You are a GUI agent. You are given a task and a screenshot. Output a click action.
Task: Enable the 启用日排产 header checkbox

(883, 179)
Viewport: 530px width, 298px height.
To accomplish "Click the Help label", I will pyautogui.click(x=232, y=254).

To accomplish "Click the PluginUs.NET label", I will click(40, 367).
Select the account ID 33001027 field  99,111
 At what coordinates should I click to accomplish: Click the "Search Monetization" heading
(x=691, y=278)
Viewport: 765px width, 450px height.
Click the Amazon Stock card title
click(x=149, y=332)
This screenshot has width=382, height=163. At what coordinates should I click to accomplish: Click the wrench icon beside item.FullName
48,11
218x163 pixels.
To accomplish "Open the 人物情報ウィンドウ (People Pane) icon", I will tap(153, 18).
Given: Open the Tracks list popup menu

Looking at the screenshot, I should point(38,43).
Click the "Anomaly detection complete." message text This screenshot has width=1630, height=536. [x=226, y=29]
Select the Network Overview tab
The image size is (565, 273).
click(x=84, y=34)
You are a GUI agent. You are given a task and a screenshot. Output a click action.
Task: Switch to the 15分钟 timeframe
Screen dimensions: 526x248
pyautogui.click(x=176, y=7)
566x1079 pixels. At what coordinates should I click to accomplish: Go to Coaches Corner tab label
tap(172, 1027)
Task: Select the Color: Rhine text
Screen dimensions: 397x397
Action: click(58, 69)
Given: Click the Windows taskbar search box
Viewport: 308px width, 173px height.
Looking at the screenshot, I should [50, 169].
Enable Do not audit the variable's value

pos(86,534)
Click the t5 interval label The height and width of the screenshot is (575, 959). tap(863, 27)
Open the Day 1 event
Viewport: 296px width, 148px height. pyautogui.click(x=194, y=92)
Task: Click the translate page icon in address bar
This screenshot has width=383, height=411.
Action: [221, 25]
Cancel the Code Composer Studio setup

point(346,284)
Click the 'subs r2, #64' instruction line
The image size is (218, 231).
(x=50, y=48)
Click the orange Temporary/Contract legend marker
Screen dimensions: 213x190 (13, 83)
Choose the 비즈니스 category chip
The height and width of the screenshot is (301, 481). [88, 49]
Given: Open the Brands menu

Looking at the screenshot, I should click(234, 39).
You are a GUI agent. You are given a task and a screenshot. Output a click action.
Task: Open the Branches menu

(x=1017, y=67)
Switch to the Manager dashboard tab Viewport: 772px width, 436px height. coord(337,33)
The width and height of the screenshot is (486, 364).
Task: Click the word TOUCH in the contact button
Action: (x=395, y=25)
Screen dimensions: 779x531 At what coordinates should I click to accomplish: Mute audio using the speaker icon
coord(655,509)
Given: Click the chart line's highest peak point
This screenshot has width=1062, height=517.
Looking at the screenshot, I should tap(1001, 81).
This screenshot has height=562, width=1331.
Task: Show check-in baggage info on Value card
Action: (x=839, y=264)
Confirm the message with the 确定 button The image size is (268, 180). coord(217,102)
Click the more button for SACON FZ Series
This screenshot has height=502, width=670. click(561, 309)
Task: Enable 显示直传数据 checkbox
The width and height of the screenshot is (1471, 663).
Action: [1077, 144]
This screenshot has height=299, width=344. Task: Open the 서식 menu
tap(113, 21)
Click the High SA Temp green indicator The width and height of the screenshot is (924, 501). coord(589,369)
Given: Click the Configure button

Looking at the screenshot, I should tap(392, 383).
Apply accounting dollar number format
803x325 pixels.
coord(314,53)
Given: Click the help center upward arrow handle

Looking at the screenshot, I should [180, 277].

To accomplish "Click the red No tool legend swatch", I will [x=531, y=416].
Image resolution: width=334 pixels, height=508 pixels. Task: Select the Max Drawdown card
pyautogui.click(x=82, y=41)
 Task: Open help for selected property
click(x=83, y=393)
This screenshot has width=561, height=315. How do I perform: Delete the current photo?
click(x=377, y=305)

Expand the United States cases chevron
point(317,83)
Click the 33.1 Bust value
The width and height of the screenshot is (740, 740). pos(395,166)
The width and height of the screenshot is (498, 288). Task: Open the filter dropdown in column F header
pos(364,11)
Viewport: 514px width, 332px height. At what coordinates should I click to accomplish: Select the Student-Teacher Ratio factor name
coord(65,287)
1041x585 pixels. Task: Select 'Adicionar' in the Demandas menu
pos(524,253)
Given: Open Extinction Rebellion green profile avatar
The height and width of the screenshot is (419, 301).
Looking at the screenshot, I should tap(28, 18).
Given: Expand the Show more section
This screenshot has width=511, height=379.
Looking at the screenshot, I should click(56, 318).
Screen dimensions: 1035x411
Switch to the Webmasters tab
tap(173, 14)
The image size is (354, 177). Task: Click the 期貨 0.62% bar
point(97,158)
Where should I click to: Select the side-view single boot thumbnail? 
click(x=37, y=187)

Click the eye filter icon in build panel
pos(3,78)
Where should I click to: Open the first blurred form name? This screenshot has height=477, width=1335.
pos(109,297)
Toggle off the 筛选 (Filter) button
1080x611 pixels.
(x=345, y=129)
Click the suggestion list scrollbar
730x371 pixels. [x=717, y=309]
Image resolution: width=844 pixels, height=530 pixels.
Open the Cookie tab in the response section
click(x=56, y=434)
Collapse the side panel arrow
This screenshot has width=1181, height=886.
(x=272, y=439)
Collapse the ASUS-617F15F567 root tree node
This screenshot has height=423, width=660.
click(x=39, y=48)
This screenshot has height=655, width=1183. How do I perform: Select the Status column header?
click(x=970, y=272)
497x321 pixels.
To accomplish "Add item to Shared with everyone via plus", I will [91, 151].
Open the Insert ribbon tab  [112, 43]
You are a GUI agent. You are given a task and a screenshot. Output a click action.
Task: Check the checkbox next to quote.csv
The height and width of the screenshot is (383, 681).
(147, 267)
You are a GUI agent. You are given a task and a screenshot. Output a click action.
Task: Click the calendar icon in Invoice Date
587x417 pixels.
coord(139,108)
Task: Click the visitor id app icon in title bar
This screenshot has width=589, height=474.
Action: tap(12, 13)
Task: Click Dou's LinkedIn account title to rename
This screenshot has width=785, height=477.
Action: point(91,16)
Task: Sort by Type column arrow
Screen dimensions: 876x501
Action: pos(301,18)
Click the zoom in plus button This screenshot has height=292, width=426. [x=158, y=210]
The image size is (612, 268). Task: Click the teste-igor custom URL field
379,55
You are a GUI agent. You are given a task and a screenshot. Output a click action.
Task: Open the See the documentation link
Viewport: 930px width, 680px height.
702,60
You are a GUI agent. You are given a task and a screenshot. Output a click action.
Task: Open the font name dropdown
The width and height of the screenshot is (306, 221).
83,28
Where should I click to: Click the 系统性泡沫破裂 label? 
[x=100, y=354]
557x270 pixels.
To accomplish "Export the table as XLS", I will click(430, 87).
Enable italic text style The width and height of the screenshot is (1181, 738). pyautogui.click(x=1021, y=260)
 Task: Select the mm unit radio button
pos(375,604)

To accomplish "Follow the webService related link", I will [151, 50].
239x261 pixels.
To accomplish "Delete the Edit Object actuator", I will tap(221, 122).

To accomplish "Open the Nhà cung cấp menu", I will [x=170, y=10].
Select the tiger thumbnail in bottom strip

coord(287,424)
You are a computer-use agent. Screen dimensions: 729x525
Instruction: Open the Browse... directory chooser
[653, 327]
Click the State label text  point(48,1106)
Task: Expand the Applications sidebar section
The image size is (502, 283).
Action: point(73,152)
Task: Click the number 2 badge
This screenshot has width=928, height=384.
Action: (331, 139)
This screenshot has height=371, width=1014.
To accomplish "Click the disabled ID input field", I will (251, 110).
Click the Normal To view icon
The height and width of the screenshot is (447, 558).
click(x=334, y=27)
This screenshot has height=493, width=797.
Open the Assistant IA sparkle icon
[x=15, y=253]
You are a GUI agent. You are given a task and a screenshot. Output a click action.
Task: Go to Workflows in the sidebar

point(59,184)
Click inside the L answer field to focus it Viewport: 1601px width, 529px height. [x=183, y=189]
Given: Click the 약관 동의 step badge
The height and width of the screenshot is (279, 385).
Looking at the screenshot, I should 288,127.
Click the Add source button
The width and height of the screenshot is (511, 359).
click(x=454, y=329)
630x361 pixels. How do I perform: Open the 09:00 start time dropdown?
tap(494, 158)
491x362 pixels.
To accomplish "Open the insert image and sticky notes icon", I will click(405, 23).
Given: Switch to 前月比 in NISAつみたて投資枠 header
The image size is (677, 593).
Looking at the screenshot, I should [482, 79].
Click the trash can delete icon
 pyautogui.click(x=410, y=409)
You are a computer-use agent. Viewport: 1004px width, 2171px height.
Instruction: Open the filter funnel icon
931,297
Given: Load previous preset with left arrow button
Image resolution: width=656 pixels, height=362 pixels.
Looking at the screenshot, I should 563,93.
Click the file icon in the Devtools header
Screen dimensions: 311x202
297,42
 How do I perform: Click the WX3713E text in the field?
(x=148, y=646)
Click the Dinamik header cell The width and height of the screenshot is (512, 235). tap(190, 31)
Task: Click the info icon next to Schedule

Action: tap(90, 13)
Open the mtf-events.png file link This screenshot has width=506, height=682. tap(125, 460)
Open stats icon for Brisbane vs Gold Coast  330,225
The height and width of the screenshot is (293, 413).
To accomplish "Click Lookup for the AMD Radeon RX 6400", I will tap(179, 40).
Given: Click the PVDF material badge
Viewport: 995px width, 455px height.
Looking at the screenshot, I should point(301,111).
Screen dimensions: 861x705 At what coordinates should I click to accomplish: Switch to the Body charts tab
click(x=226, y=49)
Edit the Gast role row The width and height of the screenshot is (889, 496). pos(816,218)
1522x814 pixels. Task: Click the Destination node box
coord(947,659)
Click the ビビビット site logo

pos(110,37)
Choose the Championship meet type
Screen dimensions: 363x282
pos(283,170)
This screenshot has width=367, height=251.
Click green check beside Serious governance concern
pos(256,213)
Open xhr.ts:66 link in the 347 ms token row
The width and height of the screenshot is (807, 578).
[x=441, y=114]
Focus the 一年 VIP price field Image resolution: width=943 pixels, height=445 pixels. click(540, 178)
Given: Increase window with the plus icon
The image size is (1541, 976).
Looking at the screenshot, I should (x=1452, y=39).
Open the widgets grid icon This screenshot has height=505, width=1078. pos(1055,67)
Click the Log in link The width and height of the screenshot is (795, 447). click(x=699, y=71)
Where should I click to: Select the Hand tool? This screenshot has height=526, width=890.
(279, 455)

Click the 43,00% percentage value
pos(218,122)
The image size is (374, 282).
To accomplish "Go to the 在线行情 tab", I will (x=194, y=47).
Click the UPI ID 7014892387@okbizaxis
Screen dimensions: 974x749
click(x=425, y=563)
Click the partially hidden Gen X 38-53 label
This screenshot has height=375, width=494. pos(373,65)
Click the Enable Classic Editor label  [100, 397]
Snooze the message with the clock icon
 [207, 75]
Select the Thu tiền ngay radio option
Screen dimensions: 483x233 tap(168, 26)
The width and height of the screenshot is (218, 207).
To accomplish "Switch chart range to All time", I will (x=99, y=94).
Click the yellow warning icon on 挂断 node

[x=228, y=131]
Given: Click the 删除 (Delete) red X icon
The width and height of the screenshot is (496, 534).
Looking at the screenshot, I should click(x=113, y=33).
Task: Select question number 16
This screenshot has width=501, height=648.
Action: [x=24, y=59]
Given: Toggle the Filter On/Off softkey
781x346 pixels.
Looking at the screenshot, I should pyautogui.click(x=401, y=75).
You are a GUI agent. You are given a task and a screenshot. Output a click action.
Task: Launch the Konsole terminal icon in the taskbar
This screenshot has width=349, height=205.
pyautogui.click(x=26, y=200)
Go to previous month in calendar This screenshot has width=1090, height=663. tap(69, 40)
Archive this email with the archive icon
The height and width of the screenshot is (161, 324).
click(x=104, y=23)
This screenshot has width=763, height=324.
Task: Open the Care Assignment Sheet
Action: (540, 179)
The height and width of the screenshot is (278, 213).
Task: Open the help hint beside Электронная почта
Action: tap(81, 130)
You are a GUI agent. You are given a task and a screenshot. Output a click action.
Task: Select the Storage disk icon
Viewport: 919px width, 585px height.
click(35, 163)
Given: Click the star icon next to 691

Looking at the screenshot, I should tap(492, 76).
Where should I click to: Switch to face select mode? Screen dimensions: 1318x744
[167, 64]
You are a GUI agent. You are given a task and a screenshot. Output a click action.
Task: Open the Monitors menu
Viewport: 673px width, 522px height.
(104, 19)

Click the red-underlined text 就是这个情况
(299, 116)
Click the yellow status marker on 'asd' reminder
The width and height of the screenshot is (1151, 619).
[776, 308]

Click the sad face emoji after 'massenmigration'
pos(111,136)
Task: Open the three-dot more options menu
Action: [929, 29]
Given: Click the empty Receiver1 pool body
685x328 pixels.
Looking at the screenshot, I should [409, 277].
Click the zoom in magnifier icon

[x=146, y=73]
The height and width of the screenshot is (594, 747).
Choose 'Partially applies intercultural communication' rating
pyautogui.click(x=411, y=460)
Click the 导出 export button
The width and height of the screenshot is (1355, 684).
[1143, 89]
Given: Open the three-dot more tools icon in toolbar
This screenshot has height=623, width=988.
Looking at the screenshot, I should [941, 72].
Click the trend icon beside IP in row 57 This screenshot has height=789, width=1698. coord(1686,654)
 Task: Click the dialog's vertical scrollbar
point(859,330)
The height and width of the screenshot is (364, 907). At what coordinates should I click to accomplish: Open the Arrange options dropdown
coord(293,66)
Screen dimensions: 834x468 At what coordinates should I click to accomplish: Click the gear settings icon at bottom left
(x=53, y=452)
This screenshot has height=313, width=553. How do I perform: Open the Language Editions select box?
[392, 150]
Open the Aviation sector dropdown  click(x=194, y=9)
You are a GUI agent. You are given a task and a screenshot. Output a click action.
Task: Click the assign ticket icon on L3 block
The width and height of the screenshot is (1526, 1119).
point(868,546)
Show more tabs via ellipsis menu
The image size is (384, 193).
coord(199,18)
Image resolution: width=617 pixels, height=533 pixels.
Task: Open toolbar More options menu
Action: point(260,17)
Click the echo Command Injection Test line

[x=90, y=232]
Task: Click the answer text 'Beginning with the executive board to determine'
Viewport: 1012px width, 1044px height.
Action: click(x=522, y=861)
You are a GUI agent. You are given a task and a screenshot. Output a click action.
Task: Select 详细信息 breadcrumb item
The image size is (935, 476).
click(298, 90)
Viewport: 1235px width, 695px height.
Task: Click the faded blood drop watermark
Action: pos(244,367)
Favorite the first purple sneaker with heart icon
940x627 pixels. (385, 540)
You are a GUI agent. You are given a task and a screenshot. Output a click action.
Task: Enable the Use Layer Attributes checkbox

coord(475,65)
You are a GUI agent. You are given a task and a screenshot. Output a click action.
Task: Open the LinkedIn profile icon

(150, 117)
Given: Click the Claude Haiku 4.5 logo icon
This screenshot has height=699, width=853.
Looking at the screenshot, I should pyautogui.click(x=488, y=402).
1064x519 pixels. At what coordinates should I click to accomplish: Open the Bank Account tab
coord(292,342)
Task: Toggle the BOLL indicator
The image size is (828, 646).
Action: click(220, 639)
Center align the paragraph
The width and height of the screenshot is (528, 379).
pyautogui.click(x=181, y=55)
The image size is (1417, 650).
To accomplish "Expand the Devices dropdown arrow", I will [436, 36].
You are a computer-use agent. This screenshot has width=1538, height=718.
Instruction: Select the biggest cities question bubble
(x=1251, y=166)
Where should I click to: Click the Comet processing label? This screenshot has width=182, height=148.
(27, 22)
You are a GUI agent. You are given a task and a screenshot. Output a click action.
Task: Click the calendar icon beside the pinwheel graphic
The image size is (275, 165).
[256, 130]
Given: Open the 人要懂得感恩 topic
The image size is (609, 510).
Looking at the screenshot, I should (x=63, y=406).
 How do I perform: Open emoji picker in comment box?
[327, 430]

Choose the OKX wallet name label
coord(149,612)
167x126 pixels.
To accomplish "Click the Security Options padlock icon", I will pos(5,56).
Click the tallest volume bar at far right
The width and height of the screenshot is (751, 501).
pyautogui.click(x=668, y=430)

□ □ □ □

§ Problem description
Out of the material above, output word for word the line with "Click the red-underlined text 就是这个情况", the line with "Task: Click the assign", and all lines between them, with nothing else.

§ Response
Click the red-underlined text 就是这个情况
(299, 116)
Click the yellow status marker on 'asd' reminder
The width and height of the screenshot is (1151, 619).
[776, 308]

Click the sad face emoji after 'massenmigration'
pos(111,136)
Task: Open the three-dot more options menu
Action: [929, 29]
Given: Click the empty Receiver1 pool body
685x328 pixels.
Looking at the screenshot, I should [409, 277].
Click the zoom in magnifier icon

[x=146, y=73]
The height and width of the screenshot is (594, 747).
Choose 'Partially applies intercultural communication' rating
pyautogui.click(x=411, y=460)
Click the 导出 export button
The width and height of the screenshot is (1355, 684).
[1143, 89]
Given: Open the three-dot more tools icon in toolbar
This screenshot has height=623, width=988.
Looking at the screenshot, I should [941, 72].
Click the trend icon beside IP in row 57 This screenshot has height=789, width=1698. coord(1686,654)
 Task: Click the dialog's vertical scrollbar
point(859,330)
The height and width of the screenshot is (364, 907). At what coordinates should I click to accomplish: Open the Arrange options dropdown
coord(293,66)
Screen dimensions: 834x468 At what coordinates should I click to accomplish: Click the gear settings icon at bottom left
(x=53, y=452)
This screenshot has height=313, width=553. How do I perform: Open the Language Editions select box?
[392, 150]
Open the Aviation sector dropdown  click(x=194, y=9)
You are a GUI agent. You are given a task and a screenshot. Output a click action.
Task: Click the assign ticket icon on L3 block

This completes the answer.